# Conducting - economy vs. abundance of movement



## Almaviva (Aug 13, 2010)

I have just watched a DVD of maestro Boulez conducting the Staatskapelle Berlin (Mahler Symphony no. 2).

Then I watched some fragments of Claudio Abbado conducting the Lucerne Festival Orchestra in three other Mahler symphonies.

It was interesting to notice the huge difference in amount of body movement from these two masterful conductors.

Boulez did not use a baton, and moved minimally, his hands didn't wave much, his face remained rather static. He seemed like a statue sometimes.

Abbado moved a lot, waved his hands all over, used a baton, his facial expression was rich, and he seemed to look at and communicate more with the musicians.

However both achieved spectacular results, at least in my humble opinion (I'm no expert and I'm out of my depth here).

For those of you who are conductors or musicians who have played in orchestras or cognoscenti of conducting techniques and orchestral playing, how do you explain the fact that Boulez, employing minimalistic body, arms, and hand movements, can achieve as good a result as the very expressive conductor Abbado?

I understand that the reading of the score and the rehearsing with the orchestra are very important factors for a conductor to achieve good results with an orchestra, but I'm focusing now on the body movement aspect.

Opinions?


----------



## Polednice (Sep 13, 2009)

I'm not really sure. One initial suggestion: perhaps Boulez is better at communicating his desires verbally in rehearsals, and so doesn't need to rely on elaborate gestures in the same way?


----------



## Vesteralen (Jul 14, 2011)

I've often wondered about this. I would think that musicians could find it very difficult to have to acclimatize themselves to all the technique variations that guest conductors present to them.


----------



## Klavierspieler (Jul 16, 2011)

It an interesting thing, isn't it. 

In addition to these fellows, you also have Bernstein; he goes into a class of his own.


----------



## Artemis (Dec 8, 2007)
....
● **GIVEN REQUEST**: Rewrite the conducting thread from "## Vesteralen (Jul" to "of his own.", changing "guest conductors" to "visiting conductors".

● **SUPPLIED INFORMATION**:
....
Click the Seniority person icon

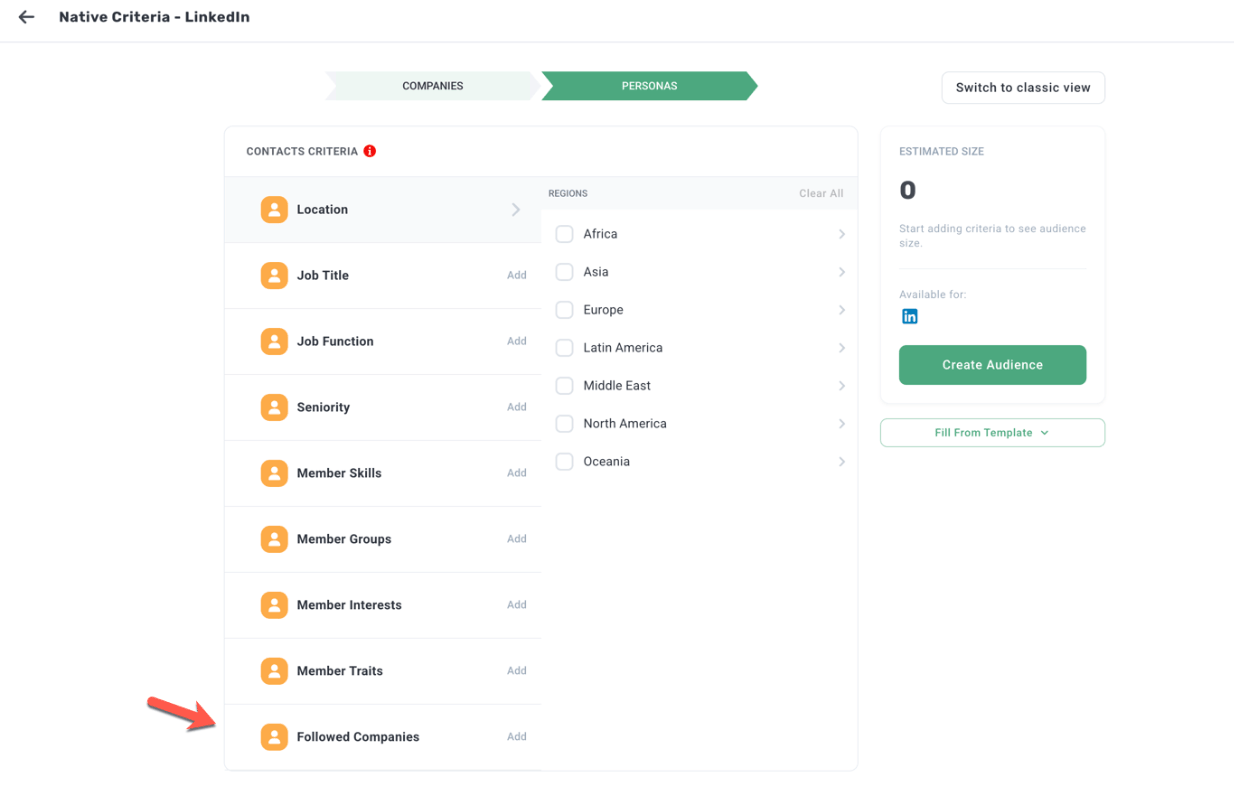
....
● **FINAL ANSWER**:
## Vesteralen (Jul 14, 2011)

I've often wondered about this. I would think that musicians could find it very difficult to have to acclimatize themselves to all the technique variations that visiting conductors present to them.


----------



## Klavierspieler (Jul 16, 2011)

It an interesting thing, isn't it. 

In addition to these fellows, you also have Bernstein; he goes into a class of his own.